DIRECTIVE -> Reproduce the lines of the listing below, starting at the line containing "Given: Click the blue verified badge" and ending at the last line of the listing. Leave the pictures out of your answer.

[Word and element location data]
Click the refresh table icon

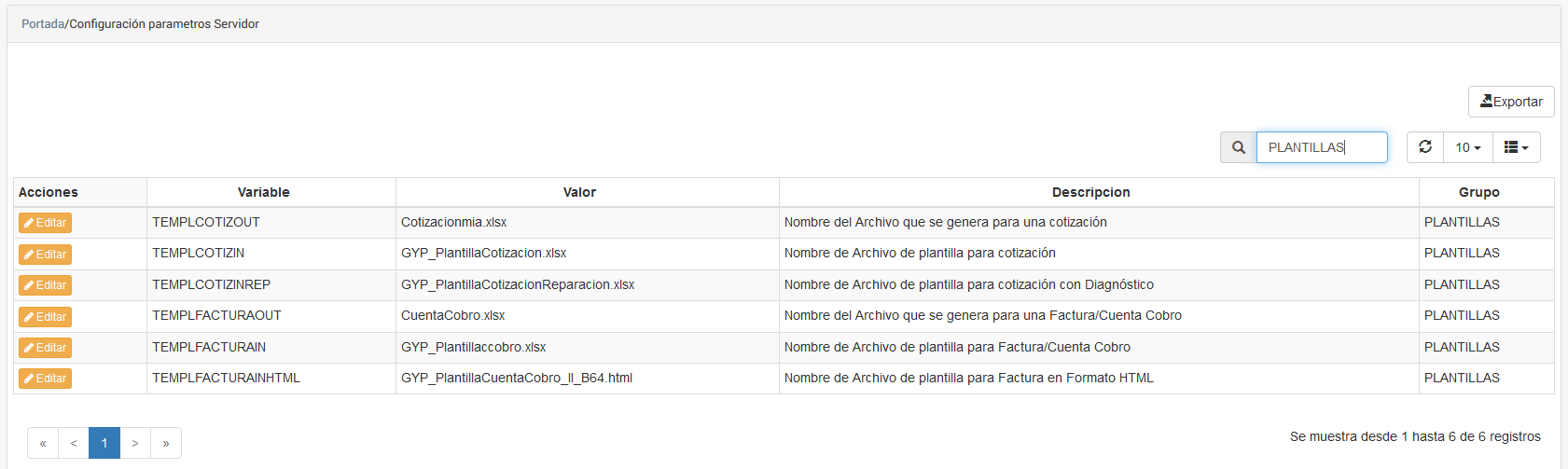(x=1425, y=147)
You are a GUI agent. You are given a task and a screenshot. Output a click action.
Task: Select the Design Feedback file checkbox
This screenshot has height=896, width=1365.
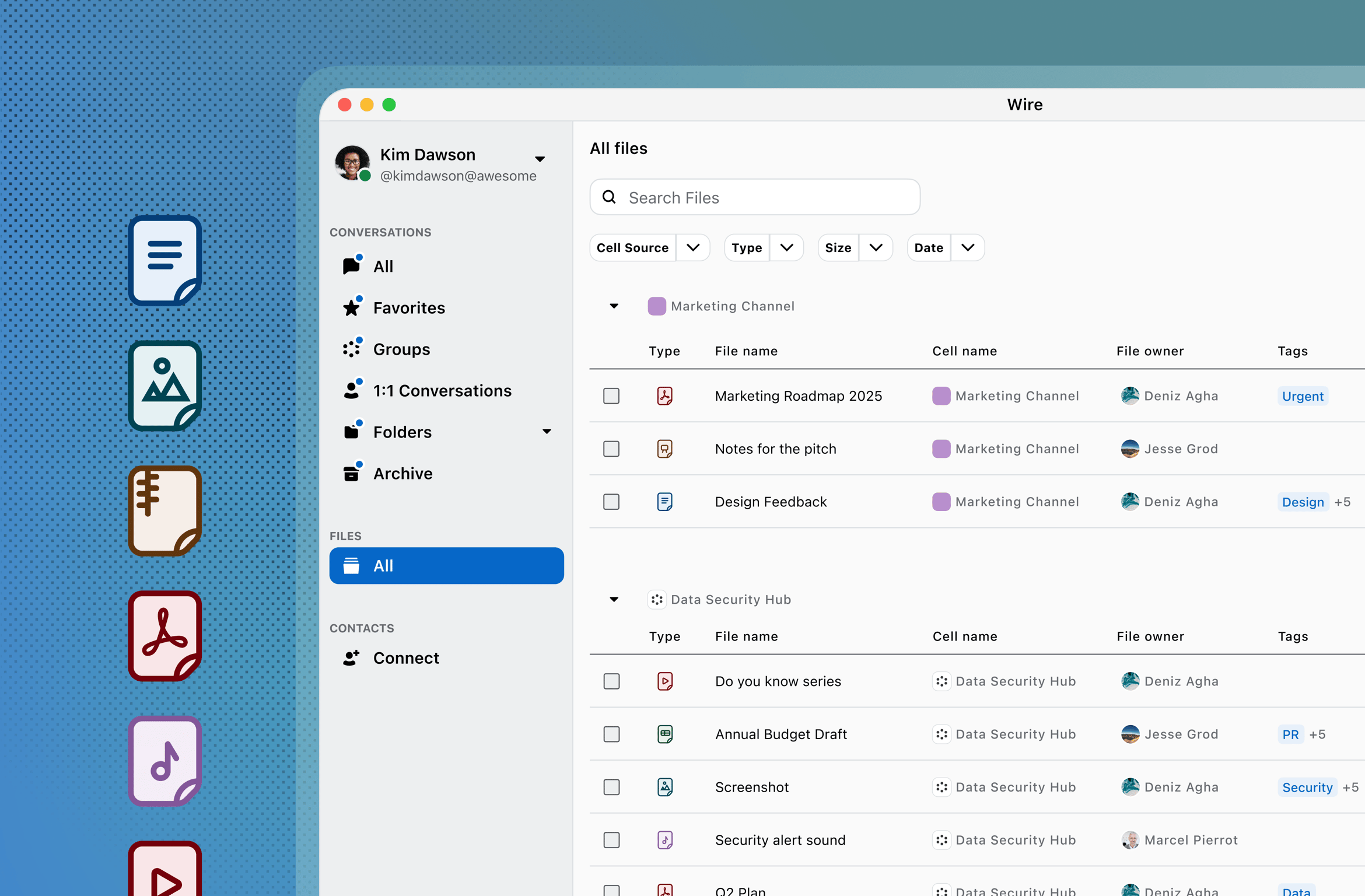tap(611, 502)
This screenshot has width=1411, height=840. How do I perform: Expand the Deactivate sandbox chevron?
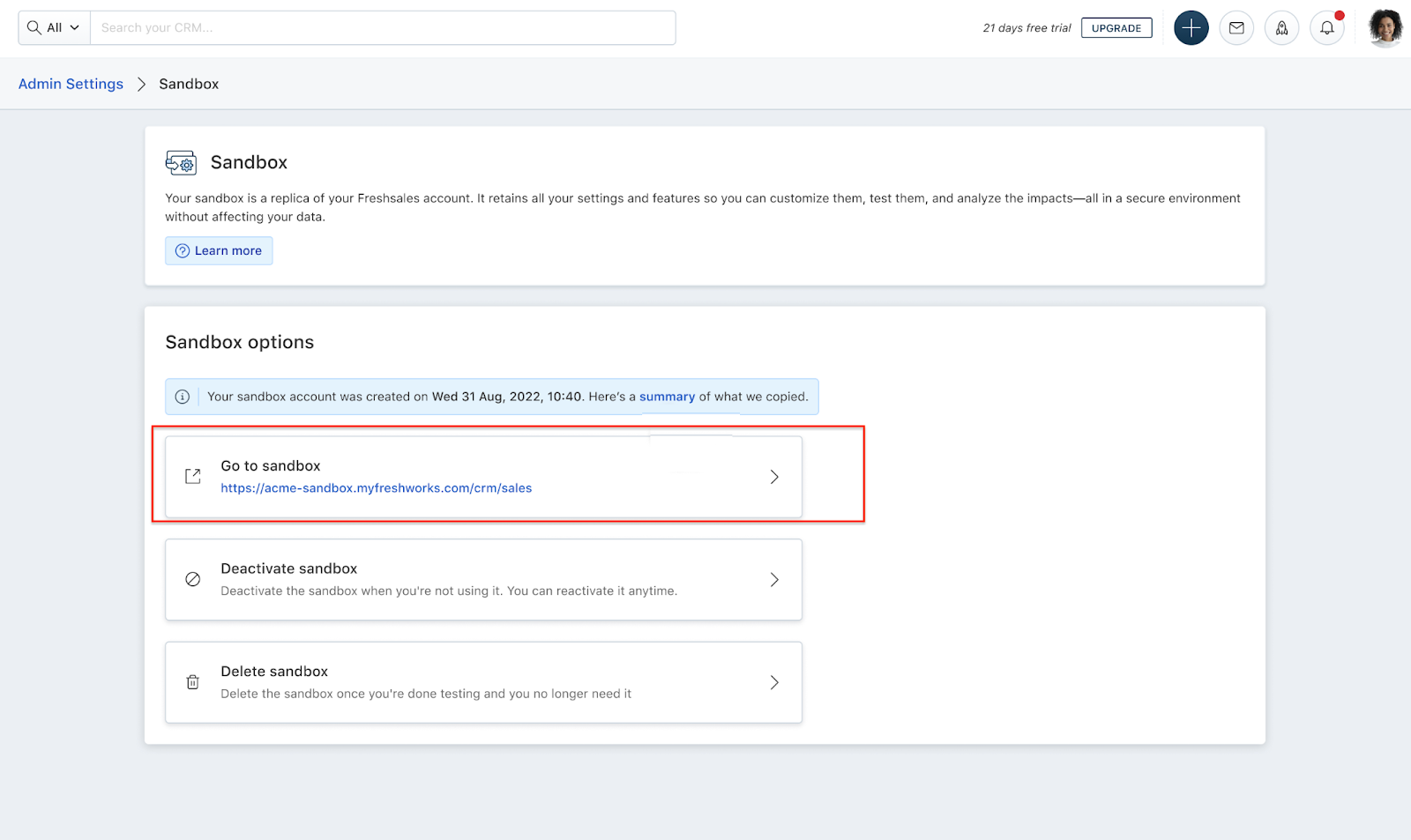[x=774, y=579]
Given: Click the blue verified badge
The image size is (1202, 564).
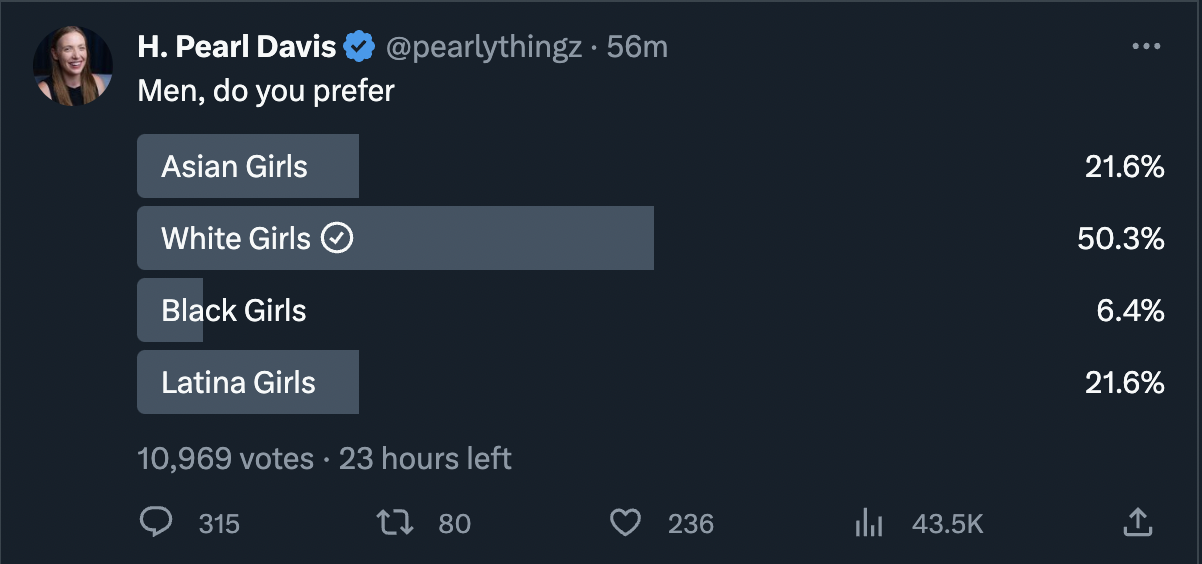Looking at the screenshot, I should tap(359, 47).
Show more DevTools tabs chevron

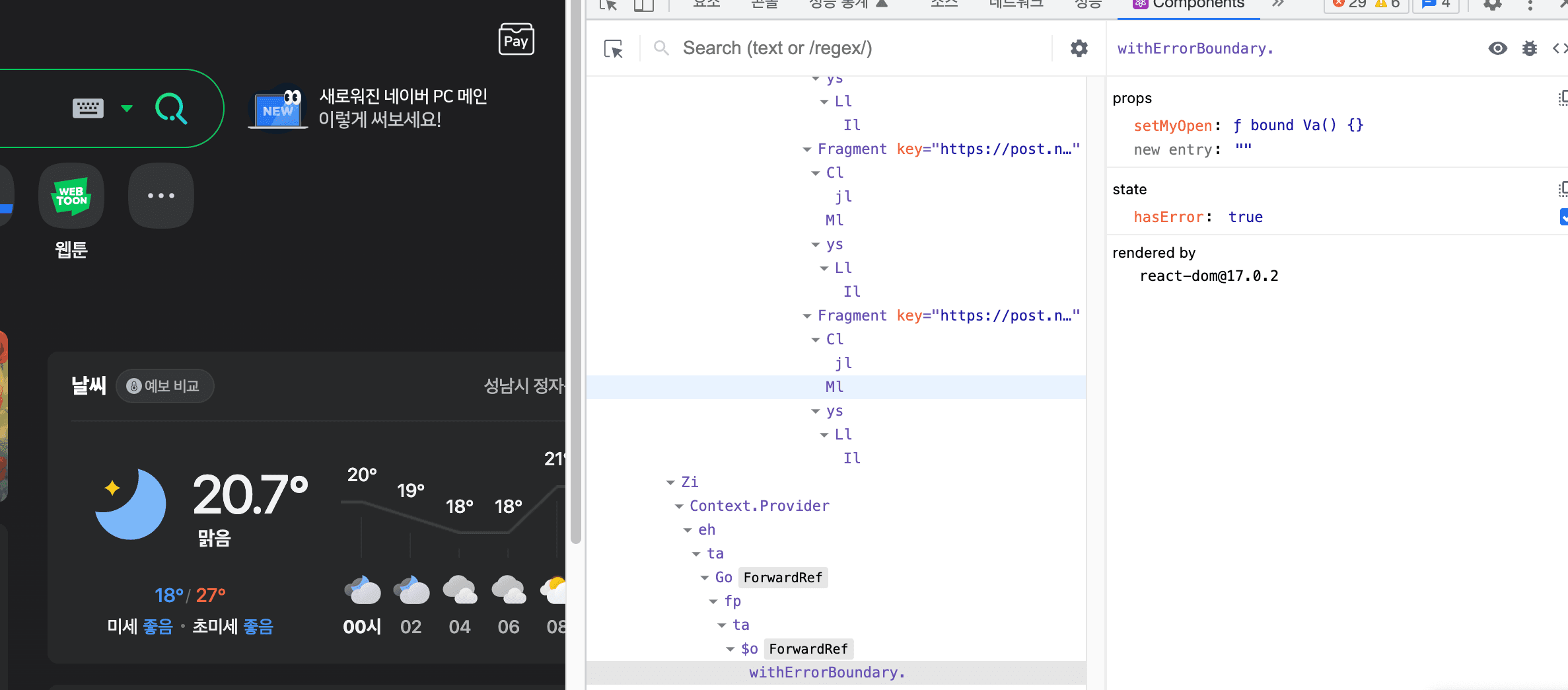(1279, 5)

RESULT ->
Given: Click the blue verified badge
The image size is (1202, 564).
Looking at the screenshot, I should tap(359, 47).
Show more DevTools tabs chevron

(1279, 5)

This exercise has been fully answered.